If anything, Stacks aims to maintain a level of transparency; I want this column to accurately reflect and capture as best as I can my current and ongoing musical fascinations. I spend an awful lot of time consuming and seeking out new music...but truth be told, it's the old stuff that really sets my tail a-wagging. Case in point: as eager as I have been to get my hands on that new Midlake album (which is every bit as excellent as I hoped, by the way), I've continued to spend more time with the older records that likely influenced its creation than I have that actual record itself. Still immersed in Fairport Convention, Sandy Denny, the Pentangle and the like.

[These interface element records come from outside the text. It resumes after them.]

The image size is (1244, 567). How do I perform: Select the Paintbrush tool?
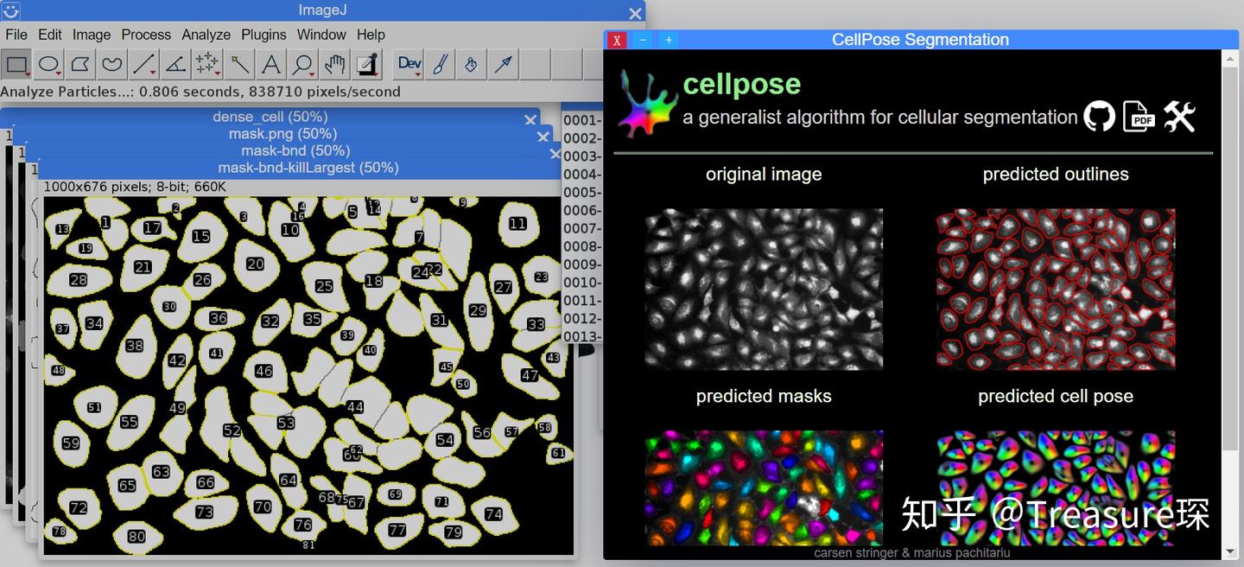tap(439, 63)
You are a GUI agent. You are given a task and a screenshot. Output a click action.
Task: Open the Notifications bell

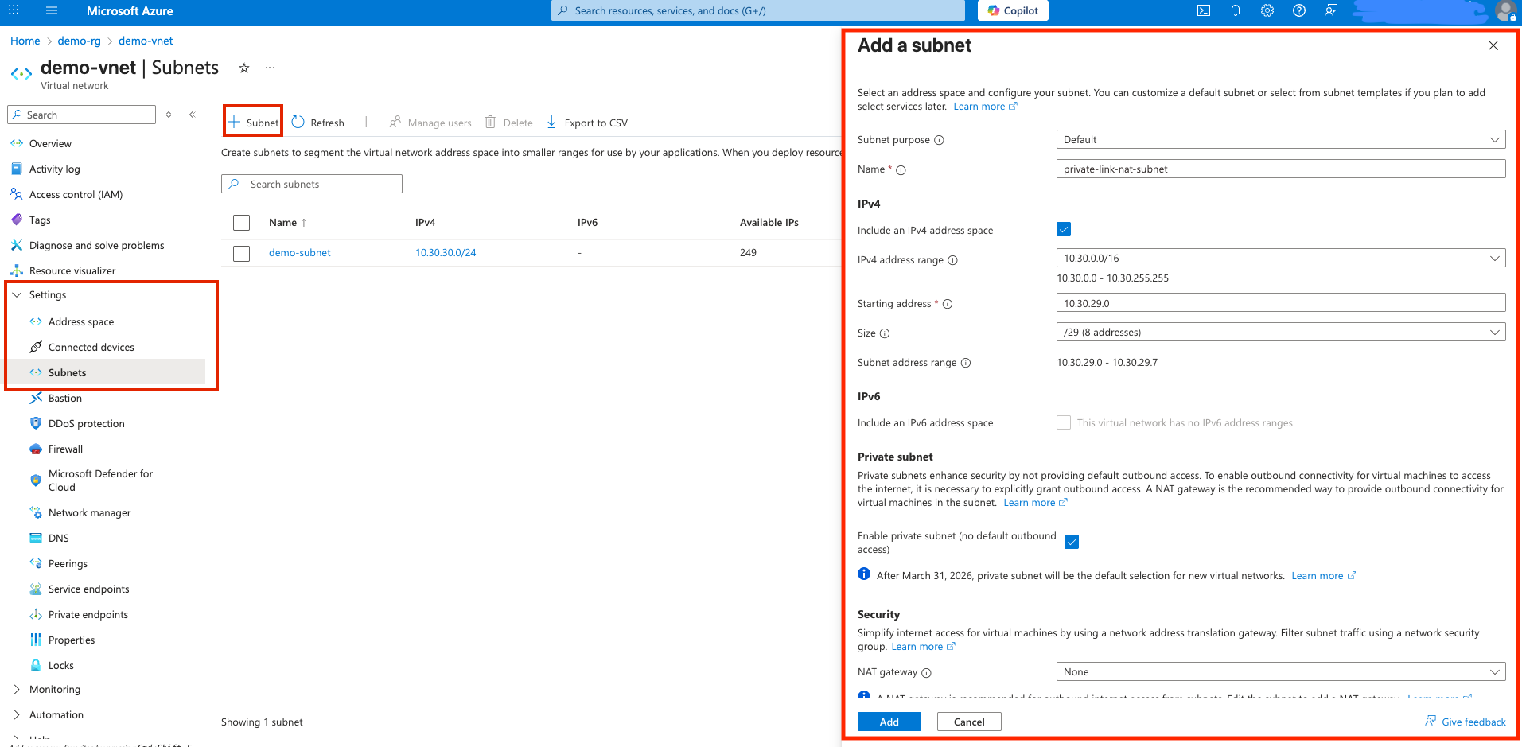click(1235, 10)
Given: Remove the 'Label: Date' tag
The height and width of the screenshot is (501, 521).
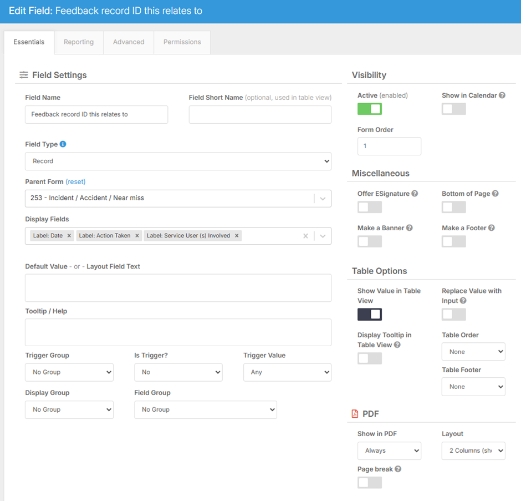Looking at the screenshot, I should 69,236.
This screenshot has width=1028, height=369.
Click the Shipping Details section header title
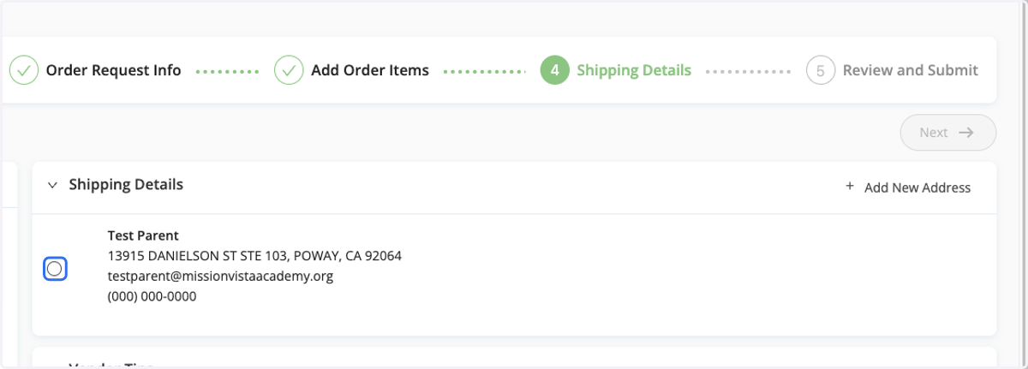click(126, 184)
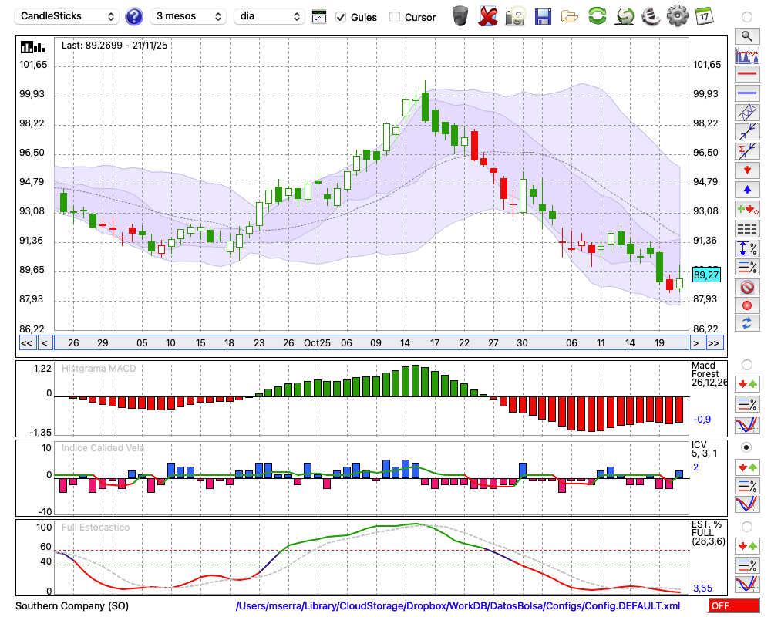
Task: Click the red OFF toggle button
Action: point(733,606)
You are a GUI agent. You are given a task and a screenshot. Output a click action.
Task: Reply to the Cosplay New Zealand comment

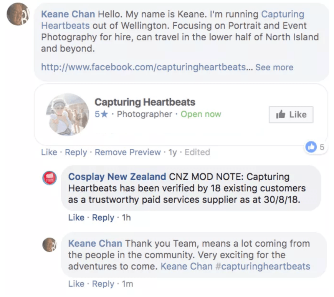[x=103, y=217]
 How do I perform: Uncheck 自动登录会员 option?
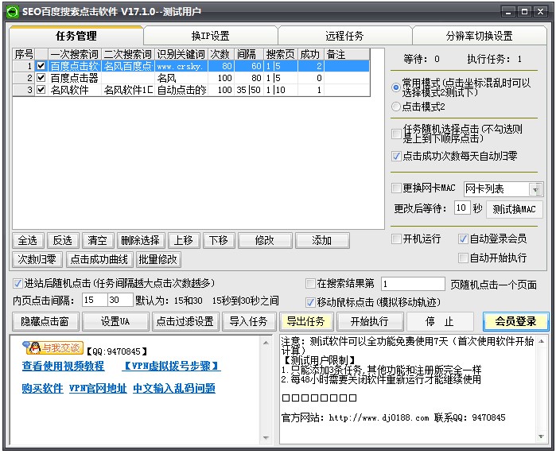463,239
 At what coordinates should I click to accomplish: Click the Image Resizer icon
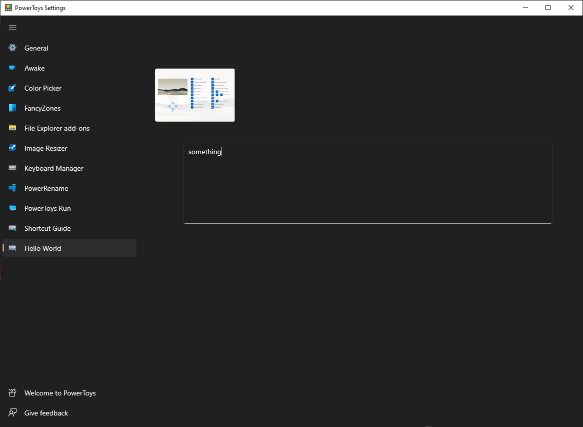pyautogui.click(x=13, y=148)
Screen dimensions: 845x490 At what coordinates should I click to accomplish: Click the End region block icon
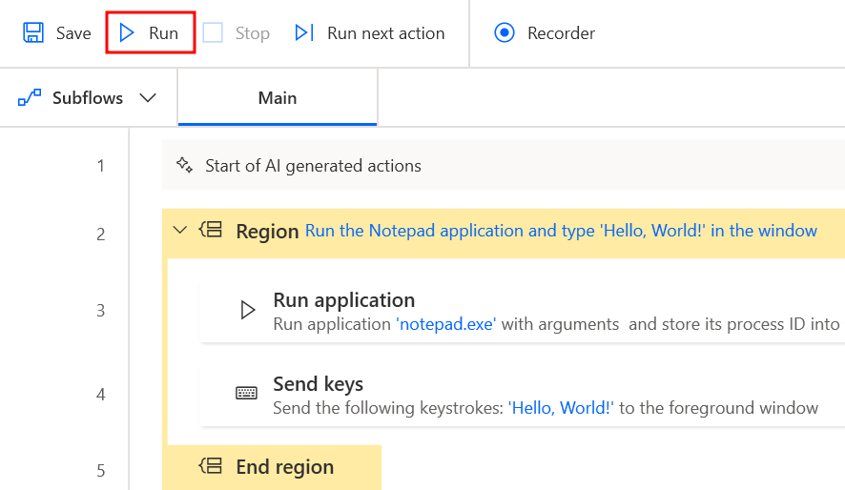pyautogui.click(x=211, y=466)
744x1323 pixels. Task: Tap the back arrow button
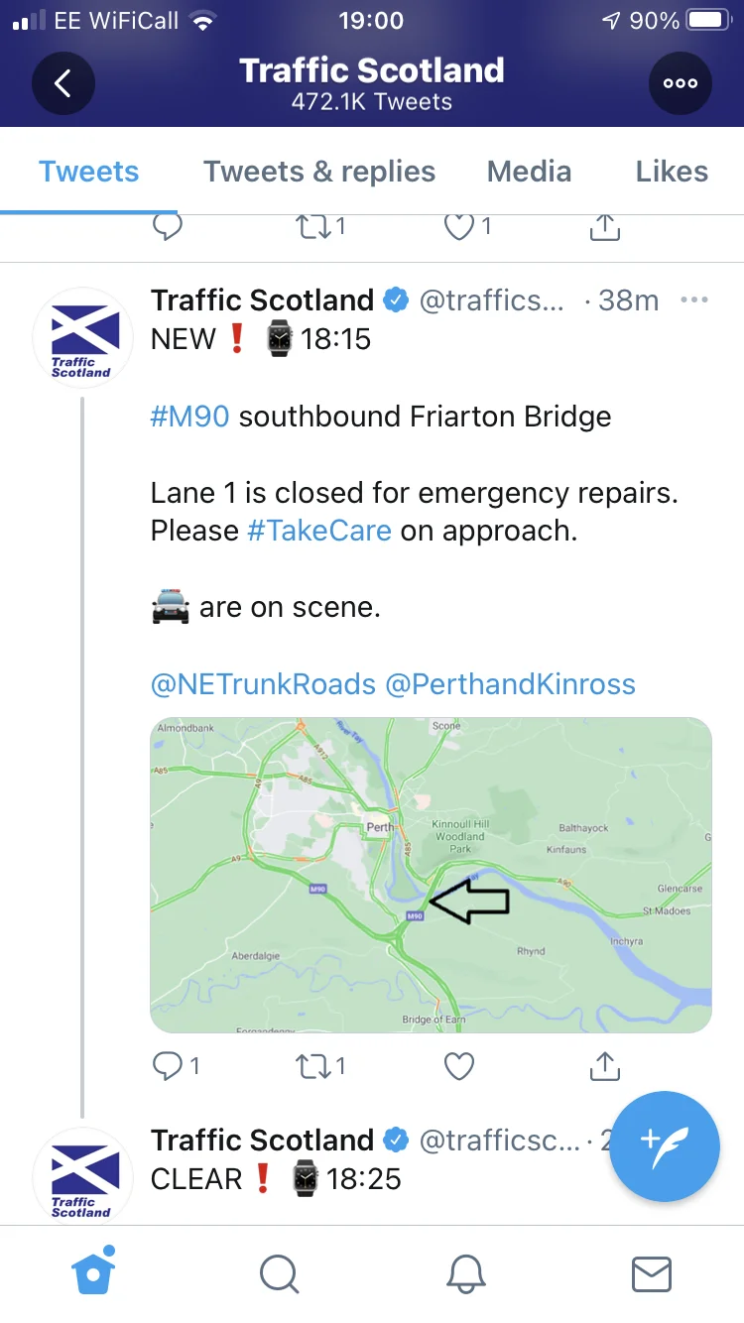63,83
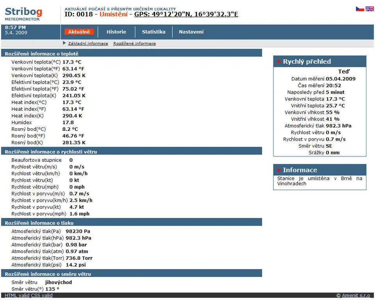The image size is (375, 300).
Task: Select the Rozšířené informace link
Action: point(134,43)
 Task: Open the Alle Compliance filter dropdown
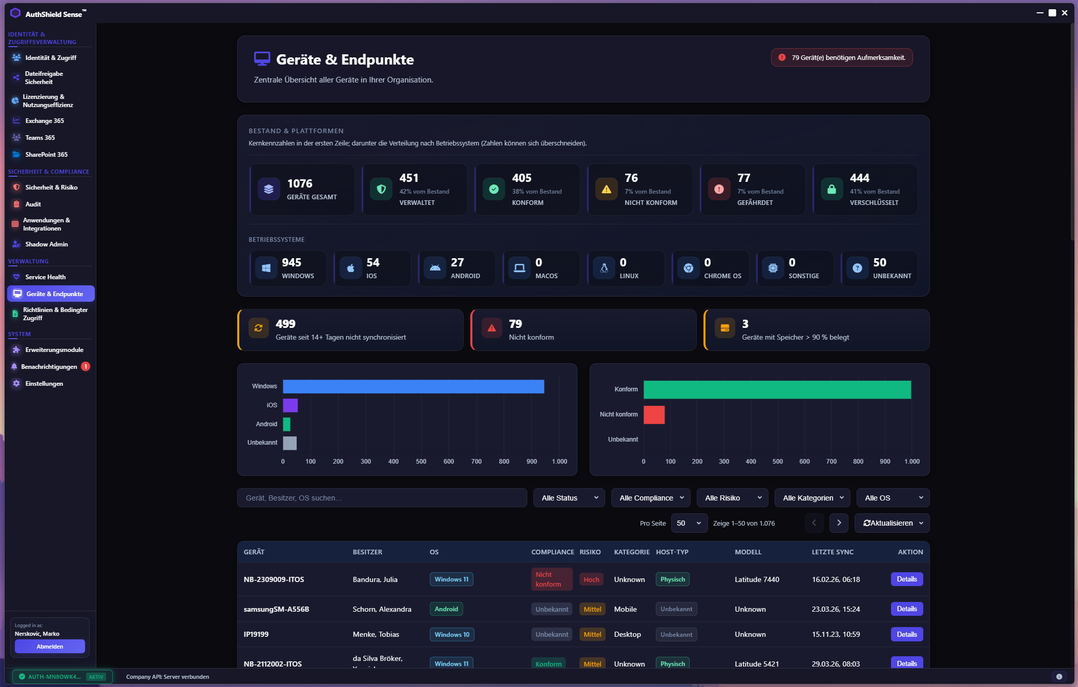(x=650, y=497)
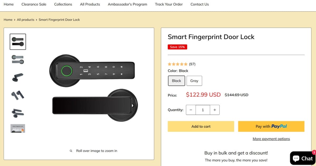
Task: Select the packaging box thumbnail
Action: point(18,128)
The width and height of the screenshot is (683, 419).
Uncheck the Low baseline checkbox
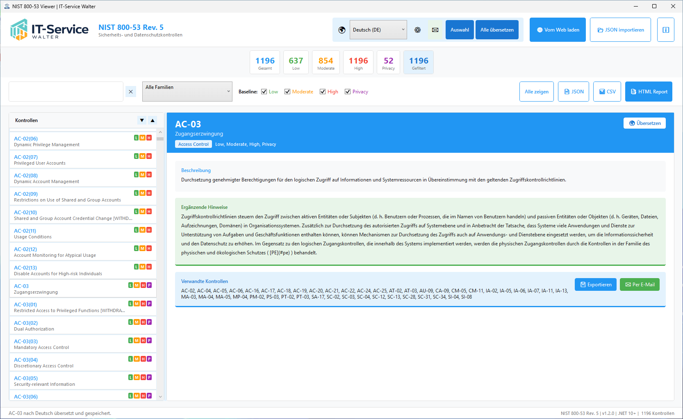tap(264, 92)
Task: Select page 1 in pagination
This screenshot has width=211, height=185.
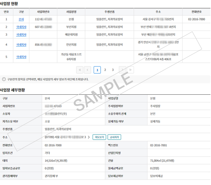Action: [x=97, y=70]
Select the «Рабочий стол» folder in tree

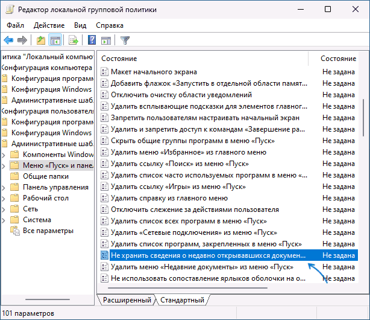(46, 198)
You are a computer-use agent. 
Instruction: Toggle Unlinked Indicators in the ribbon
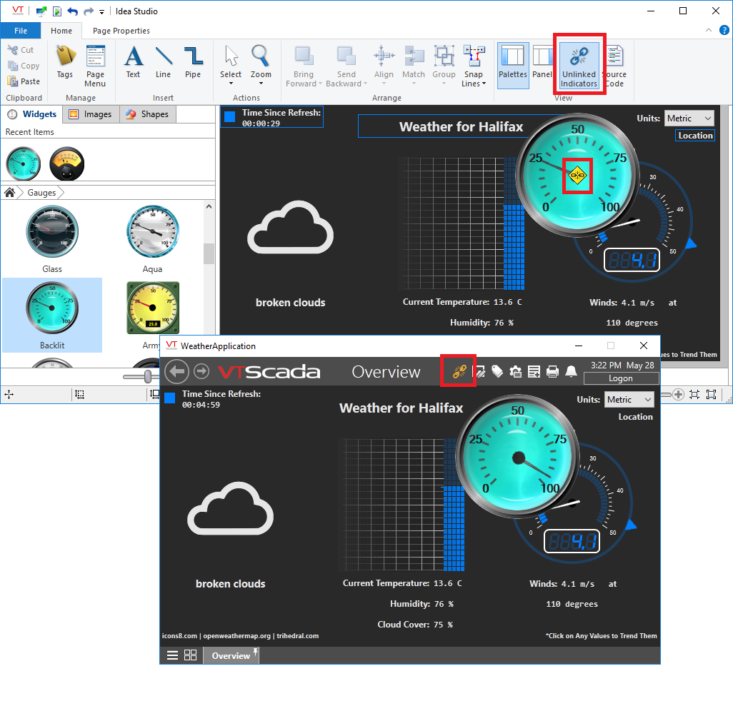tap(578, 66)
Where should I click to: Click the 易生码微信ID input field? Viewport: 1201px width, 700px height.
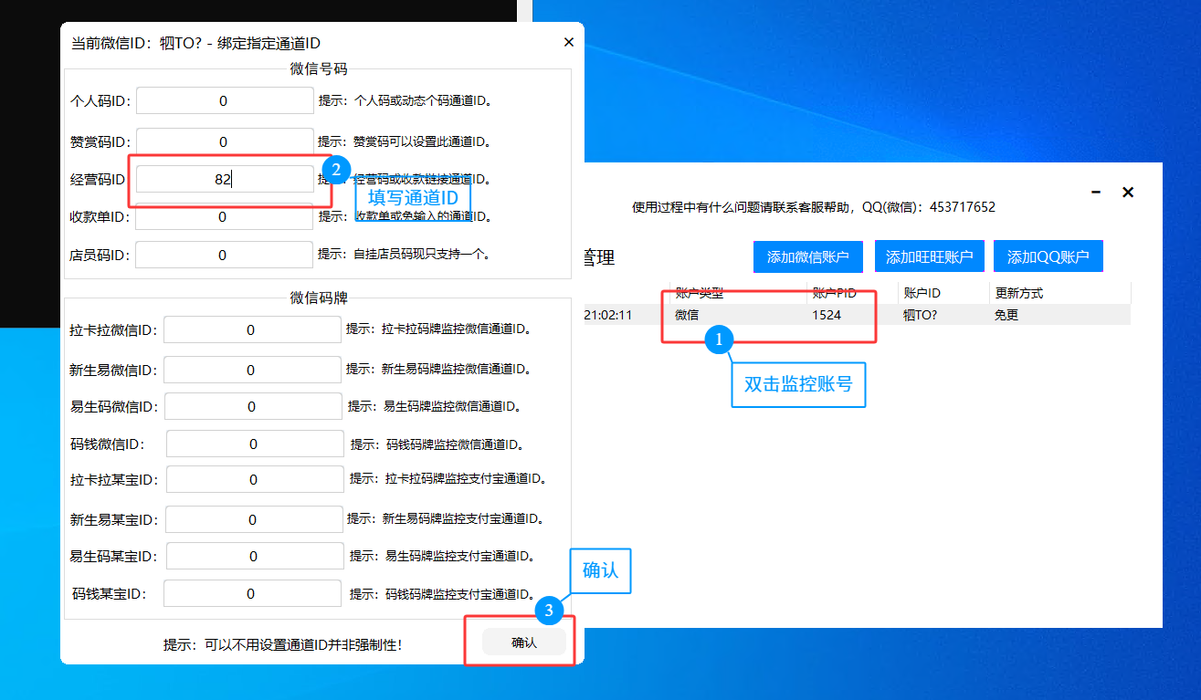253,406
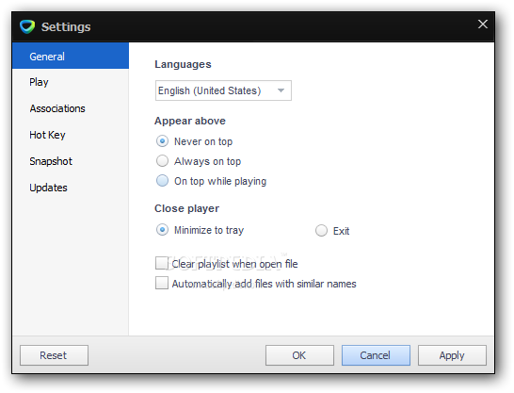Image resolution: width=514 pixels, height=393 pixels.
Task: Open the Hot Key settings
Action: 71,135
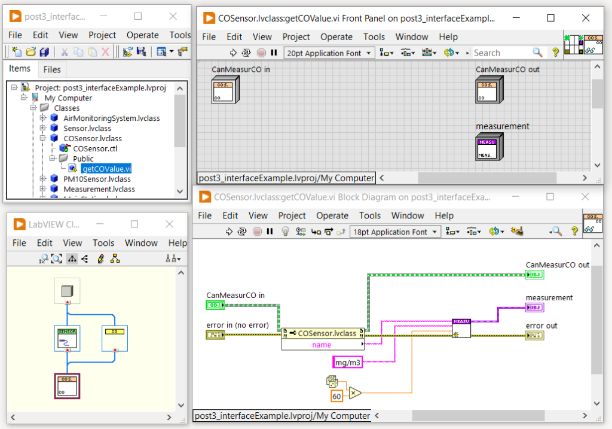The image size is (612, 429).
Task: Click the Multiply function triangle node
Action: (355, 393)
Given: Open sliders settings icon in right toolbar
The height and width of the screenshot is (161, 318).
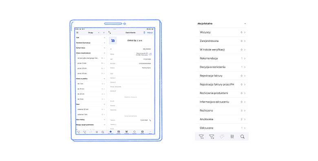Looking at the screenshot, I should point(232,137).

Which leads us down a slight detour to today's selections courtesy of Donovan. More than just a poor man's Bob Dylan, Scotland's Donovan Leitch released his fair share of folk and psych rock gems in the 60's and beyond. His justifiably ubiquitous Greatest Hits album, originally released in 1968, is wall to wall fantastic. But it doesn't just end there; you won't find many three album stretch runs better than 1966's Sunshine Superman, 1967's Mellow Yellow and 1968's The Hurdy Gurdy Man. I'm still discovering and delighting in the man's copious output.The first time I heard "Colours" was via the aforementioned Greatest Hits album. It was an immediate favorite, but several years later, I was introduced to an alternate version via the film depiction of Brett Easton Ellis' The Rules of Attraction of all things. The film itself is a sort of trashy guilty pleasure, but the scene in which this was featured is a brilliant little piece of film making (and one that I imagine had a bit of influence on last year's big hit 500 Days of Summer; watch that scene here).
Anyways...back to "Colours". I become obsessed with this particular full-band reworking of the track. I love its lysergic pace and the melody-borrowing organ solo, played by Led Zeppelin's John Paul Jones. But from where did this version come?
It turns out that when the record label went to compile the Greatest Hits record, they were not granted the rights to "Colours" or "Catch the Wind"! Subsequently, Donovan was forced to re-cut new versions of these songs. The original acoustic versions of these songs have since been restored to Greatest Hits. The re-workings can now be found on the 2005 reissue of The Hurdy Gurdy Man.
I have to admit to preferring the full band version. Give a listen to both. Which do you prefer?